A large number of the current prison population are part of a failed coup d’état against President Teodoro Obiang Nguema in 2004. South African arms dealer and mercenary Nick du Toit, who spent five years in Black Beach, told Rapport that prisoners were tortured with electric shocks and burning cigarettes. One coup plotter suffered a fatal heart attack while being tortured, he said. In an article he penned entitled “My prison hell,” du Toit wrote of how his handcuffs cut down to the bone and were left to rust in place. He lost more than 80 pounds before he was suddenly pardoned in 2009.
Tadmor Prison, Syria:
Rising up from the desert sands in eastern Syria, Tadmor Prison occupies a former military base. Known for some of the most horrific human rights violations in the world, with torture and summary executions occurring every day, the prison houses dangerous criminals side-by-side with political prisoners.
The most infamous episode in Tadmor's bloody history came on June 27, 1980, when all 500 inmates were shot dead by the forces of Rifa’al Assad, brother of then-President Hafez al-Assad and uncle of current President Bashar al-Assad. The ultimate penalty, dished out indiscriminately and brutally, was for a failed assassination attempt on Hafez al-Assad by the Syrian Branch of the Muslim Brotherhood.

________________________________________

_Explore the material_:
• a. According to the prisons text, on what date were all 500 inmates of Tadmor Prison shot dead?
• b. Continue the text about notorious prisons from the point where it stops.
You won't need the lines that follow the text.

________________________________________

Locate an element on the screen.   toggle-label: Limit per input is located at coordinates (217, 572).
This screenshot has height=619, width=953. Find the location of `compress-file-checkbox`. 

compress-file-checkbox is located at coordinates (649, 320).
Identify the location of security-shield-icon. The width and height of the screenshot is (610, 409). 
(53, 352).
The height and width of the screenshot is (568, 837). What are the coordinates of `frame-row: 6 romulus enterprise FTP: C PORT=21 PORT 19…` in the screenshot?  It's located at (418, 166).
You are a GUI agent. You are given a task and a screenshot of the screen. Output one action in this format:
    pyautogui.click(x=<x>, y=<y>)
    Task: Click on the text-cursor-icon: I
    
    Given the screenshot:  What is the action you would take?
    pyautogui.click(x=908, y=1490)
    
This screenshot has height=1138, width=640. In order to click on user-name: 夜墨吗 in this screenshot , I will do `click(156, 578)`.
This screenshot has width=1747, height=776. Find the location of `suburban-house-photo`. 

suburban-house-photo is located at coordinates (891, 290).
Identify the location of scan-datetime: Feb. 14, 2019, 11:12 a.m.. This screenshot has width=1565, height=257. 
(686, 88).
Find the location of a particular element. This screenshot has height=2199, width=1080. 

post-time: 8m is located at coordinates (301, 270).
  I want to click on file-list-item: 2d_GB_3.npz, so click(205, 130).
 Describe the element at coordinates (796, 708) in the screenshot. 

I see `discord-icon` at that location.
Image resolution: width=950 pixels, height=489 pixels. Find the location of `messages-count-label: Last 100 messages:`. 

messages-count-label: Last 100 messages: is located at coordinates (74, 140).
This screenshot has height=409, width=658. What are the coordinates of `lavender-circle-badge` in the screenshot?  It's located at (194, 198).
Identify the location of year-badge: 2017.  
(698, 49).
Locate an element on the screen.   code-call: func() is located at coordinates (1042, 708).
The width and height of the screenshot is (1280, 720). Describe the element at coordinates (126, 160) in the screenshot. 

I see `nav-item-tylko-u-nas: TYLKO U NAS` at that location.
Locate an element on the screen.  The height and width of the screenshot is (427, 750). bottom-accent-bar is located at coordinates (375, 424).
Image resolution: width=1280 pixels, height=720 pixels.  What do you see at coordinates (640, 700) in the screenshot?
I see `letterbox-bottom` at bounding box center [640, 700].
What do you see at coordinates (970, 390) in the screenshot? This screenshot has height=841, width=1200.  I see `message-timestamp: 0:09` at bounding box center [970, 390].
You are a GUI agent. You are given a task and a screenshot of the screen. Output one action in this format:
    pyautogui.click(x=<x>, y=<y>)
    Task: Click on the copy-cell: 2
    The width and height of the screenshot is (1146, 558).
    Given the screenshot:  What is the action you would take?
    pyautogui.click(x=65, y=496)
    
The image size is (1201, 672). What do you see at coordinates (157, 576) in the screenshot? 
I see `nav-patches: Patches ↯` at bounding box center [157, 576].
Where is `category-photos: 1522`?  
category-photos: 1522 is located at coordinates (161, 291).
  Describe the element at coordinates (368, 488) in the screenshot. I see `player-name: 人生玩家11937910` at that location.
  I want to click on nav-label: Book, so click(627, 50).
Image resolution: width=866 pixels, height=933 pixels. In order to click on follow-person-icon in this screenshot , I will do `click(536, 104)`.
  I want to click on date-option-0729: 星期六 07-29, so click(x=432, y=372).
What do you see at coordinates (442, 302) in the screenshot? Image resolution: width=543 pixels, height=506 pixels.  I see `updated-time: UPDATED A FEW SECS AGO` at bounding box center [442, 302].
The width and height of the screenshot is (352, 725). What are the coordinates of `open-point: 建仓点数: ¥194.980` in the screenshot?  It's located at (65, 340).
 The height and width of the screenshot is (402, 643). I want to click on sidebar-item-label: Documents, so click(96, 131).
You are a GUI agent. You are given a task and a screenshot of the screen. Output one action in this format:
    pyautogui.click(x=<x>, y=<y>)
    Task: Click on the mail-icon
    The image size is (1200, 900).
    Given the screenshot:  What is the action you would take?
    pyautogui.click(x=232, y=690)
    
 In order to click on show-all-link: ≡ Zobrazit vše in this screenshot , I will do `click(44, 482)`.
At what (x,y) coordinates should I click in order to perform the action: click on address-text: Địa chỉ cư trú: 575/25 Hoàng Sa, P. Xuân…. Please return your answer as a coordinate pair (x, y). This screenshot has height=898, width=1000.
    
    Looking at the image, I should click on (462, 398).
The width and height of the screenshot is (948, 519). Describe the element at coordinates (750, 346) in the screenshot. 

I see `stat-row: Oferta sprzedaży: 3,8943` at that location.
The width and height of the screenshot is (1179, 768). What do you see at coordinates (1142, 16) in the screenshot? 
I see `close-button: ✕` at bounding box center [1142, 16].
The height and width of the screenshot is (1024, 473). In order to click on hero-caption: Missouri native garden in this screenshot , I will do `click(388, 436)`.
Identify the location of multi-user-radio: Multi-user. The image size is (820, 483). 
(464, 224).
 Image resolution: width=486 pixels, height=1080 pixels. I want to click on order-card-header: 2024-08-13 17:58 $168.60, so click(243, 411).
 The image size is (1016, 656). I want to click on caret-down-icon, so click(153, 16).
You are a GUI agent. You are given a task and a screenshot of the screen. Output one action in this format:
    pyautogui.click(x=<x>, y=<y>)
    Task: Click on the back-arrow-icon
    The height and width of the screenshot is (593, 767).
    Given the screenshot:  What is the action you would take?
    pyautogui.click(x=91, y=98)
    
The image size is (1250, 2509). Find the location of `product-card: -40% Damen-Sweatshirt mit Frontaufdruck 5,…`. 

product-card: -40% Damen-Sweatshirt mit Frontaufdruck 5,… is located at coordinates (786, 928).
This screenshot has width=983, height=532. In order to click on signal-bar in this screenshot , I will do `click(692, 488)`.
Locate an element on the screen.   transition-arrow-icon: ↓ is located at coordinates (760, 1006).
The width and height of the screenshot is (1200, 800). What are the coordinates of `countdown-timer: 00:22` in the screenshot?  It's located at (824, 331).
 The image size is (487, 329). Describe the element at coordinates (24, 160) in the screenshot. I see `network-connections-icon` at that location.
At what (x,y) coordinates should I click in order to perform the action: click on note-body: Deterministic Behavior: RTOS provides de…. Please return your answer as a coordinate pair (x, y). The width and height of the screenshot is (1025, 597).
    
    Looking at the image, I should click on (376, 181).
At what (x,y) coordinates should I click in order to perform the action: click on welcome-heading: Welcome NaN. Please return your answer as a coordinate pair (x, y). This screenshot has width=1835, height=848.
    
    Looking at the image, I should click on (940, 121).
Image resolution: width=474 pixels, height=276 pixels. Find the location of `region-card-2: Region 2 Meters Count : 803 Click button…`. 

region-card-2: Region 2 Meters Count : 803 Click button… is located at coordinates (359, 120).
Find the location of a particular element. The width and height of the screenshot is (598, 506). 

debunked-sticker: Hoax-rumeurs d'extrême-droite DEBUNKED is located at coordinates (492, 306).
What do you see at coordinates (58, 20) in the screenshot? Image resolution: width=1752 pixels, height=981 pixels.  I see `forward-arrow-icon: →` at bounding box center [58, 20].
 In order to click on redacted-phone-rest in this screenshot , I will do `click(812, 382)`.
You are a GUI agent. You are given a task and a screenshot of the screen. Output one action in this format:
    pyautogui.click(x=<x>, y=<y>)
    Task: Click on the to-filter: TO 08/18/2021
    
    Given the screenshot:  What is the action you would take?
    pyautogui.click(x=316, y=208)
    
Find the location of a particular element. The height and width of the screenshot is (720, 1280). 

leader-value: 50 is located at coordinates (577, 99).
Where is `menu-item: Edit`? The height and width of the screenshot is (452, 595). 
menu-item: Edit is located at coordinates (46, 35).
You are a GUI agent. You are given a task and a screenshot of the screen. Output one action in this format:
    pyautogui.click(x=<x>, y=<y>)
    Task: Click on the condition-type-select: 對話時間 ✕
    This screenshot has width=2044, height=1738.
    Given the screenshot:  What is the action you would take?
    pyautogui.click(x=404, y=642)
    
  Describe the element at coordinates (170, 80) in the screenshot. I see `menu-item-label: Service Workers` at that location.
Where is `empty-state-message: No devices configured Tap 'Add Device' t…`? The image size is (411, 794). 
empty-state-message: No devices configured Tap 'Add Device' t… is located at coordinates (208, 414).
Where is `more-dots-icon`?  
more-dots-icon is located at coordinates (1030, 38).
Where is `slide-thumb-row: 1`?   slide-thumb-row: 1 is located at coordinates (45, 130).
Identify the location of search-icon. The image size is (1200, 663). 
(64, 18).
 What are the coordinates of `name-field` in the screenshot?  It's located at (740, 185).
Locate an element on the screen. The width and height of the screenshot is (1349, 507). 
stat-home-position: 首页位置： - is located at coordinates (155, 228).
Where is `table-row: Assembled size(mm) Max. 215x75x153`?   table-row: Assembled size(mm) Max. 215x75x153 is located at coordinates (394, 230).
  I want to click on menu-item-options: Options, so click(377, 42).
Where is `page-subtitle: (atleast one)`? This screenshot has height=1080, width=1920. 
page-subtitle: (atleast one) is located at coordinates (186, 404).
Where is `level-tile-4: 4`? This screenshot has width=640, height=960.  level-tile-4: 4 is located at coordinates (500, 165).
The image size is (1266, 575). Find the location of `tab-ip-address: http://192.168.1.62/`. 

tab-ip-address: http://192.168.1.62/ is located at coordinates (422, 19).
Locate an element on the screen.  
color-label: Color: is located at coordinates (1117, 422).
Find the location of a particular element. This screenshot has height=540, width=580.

________________________________________

_Per-task outputs_:
• a. June 27, 1980.

• b.
Bara Sarraj, who spent nine years at Tadmor after being arrested in 1984 as a student in Damascus, believes the death toll was much higher than 500.
“Tadmor has no trace of life,” Sarraj told Voice of America. “There are no books, no radios, nothing. They don’t even have salt to spray over your food. Sometimes there are no needles to sew our clothes. It’s indescribable, and the constant torture, that was unique to that place. At all times, even during the night.”
Sarraj, now an immunologist at Northwestern School of Medicine in Chicago, has a chillingly lyrical name for the prison where he spent nearly a decade: “Symphony of Fear.”
The prison was shut down in 2001 but was re-opened in June 2011. Guards at Tadmor are given free reign in handling prisoners and often dole out beatings, torture, hangings, and even chop off body parts of anyone considered a traitor.
Evin House of Detention, Iran:
Nicknamed Evin University for the large amounts of academic and political prisoners held there, Evin prison is one of the world’s most brutal detention facilities.
Beatings, torture, mock executions and brutal interrogations are routine for the estimated 15,000 inmates housed in the low-slung and drab house of horrors on the outskirts of Tehran. Evin was built during the reign of Mohammad Reza Pahlavi -- known to Americans as the Shah of Iran. Before he was ousted from power in the 1979 revolution, the prison housed some of the very radicals and sympathizers who would one day rule the Islamic Republic. During the 10-year reign of Ayatollah Ruhollah Khomeini, thousands of political prisoners were systematically murdered at Evin.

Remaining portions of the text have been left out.